A Tacoma man has been sentenced to five and a half years in federal prison for his role in a large-scale drug trafficking operation that distributed tens of thousands of fentanyl-laced pills across western Washington, according to the U.S. Department of Justice.

Prosecutors said 22-year-old Rogelio Pena played a trusted role within a drug trafficking network dismantled through an 18-month wiretap investigation. The operation—spanning multiple jurisdictions from Tacoma to Portland—resulted in 13 indictments and significant drug seizures, including 81 kilograms of methamphetamine, 49 kilograms of fentanyl pills, and 15 kilograms of cocaine.

According to court documents, Pena was first caught in June 2023 while riding in a vehicle that law enforcement found carrying over 25 pounds of methamphetamine. Despite the interception, subsequent surveillance and wiretap evidence revealed he continued coordinating deliveries of around 20,000 fentanyl pills. He reportedly held keys to a storage area used by the group to safeguard its narcotics before distribution.

Federal investigators tracked the organization’s evolving tactics as law enforcement pressure intensified. After multiple vehicle seizures, conspirators allegedly shifted to moving drugs north via bus. In April 2024, Portland police seized more than 7 kilograms of fentanyl-laced pills abandoned at a bus station. Arrests followed a month later.

In recommending a 66-month sentence, prosecutors described Pena and his co-conspirators as instrumental in flooding local communities with addictive substances. The letter to the court cited the scale of Washington’s ongoing overdose crisis, noting that King County recorded 1,340 fatal overdoses in 2023—the year Pena was actively trafficking.

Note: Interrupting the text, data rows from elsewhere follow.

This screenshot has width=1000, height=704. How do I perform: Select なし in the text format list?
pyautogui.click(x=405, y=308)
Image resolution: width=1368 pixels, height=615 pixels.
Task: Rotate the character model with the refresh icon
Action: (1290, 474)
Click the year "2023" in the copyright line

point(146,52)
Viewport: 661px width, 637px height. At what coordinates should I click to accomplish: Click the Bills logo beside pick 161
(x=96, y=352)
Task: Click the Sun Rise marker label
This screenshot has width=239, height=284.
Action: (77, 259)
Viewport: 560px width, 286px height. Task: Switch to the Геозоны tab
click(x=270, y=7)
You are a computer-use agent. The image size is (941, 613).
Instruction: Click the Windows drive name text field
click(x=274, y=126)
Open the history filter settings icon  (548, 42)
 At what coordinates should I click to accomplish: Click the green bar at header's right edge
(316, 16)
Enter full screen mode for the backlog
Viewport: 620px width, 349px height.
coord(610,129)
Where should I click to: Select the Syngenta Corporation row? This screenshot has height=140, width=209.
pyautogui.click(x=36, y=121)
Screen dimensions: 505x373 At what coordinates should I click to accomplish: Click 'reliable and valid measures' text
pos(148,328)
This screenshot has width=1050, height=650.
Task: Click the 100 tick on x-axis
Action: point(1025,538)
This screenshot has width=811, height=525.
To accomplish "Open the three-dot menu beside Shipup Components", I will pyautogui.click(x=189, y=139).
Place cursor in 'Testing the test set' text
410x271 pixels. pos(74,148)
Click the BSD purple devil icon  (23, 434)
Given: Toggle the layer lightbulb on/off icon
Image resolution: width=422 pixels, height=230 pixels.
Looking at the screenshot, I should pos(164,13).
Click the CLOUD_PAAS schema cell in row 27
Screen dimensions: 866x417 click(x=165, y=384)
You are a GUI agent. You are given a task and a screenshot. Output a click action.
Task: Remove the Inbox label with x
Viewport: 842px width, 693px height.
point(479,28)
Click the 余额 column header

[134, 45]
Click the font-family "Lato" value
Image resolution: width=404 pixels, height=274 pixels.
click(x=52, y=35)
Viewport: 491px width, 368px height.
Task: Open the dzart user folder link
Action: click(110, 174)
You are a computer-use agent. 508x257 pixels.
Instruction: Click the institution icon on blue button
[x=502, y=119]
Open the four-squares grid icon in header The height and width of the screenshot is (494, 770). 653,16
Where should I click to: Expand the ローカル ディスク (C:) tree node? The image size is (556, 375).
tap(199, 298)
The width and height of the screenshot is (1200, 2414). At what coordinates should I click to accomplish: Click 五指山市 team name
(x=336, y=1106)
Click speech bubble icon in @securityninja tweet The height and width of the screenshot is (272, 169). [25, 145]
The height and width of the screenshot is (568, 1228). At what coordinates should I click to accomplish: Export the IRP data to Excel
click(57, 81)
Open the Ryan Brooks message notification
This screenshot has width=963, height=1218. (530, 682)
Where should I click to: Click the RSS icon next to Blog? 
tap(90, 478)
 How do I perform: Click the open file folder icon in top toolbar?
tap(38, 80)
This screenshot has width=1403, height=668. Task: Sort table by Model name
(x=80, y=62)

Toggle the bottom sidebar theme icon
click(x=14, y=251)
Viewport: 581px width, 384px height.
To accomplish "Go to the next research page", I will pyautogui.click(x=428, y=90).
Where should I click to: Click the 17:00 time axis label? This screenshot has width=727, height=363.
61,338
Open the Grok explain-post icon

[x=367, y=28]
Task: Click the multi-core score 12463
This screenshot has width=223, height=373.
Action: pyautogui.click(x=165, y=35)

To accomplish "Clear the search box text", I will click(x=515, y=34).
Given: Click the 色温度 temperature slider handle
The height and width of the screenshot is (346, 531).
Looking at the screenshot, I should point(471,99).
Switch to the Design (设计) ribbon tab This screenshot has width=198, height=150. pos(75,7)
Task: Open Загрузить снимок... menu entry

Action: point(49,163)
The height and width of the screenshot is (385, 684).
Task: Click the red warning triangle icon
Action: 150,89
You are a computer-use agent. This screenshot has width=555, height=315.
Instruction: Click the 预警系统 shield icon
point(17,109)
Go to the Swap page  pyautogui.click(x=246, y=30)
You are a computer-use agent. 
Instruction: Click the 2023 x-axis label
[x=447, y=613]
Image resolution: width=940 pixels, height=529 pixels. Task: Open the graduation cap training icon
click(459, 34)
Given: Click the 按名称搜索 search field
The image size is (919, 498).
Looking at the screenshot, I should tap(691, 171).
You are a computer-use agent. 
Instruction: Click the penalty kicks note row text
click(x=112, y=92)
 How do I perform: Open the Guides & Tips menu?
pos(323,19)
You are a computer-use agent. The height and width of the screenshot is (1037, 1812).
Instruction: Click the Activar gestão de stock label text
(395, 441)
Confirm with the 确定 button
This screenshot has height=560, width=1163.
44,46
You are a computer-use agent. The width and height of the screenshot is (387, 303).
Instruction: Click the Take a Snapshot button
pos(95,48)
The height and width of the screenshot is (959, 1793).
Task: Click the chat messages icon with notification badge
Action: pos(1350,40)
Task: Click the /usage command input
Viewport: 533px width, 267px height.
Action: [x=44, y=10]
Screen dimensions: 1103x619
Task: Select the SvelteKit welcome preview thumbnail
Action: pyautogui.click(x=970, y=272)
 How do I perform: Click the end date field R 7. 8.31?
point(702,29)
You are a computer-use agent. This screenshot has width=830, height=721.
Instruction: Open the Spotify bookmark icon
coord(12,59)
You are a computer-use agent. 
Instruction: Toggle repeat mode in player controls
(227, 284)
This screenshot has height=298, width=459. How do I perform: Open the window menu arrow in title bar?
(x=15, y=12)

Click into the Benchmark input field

DEA officials said the seized fentanyl alone contained enough lethal doses to kill more than 200,000 people. U.S. Attorney Neil Floyd condemned Pena’s continued involvement after earlier law enforcement intervention, stating that those delivering “these poisons to our communities face significant time in prison.”

Pena is among more than a dozen defendants facing federal charges connected to the multi-agency investigation, which continues to target fentanyl networks operating throughout the Pacific Northwest.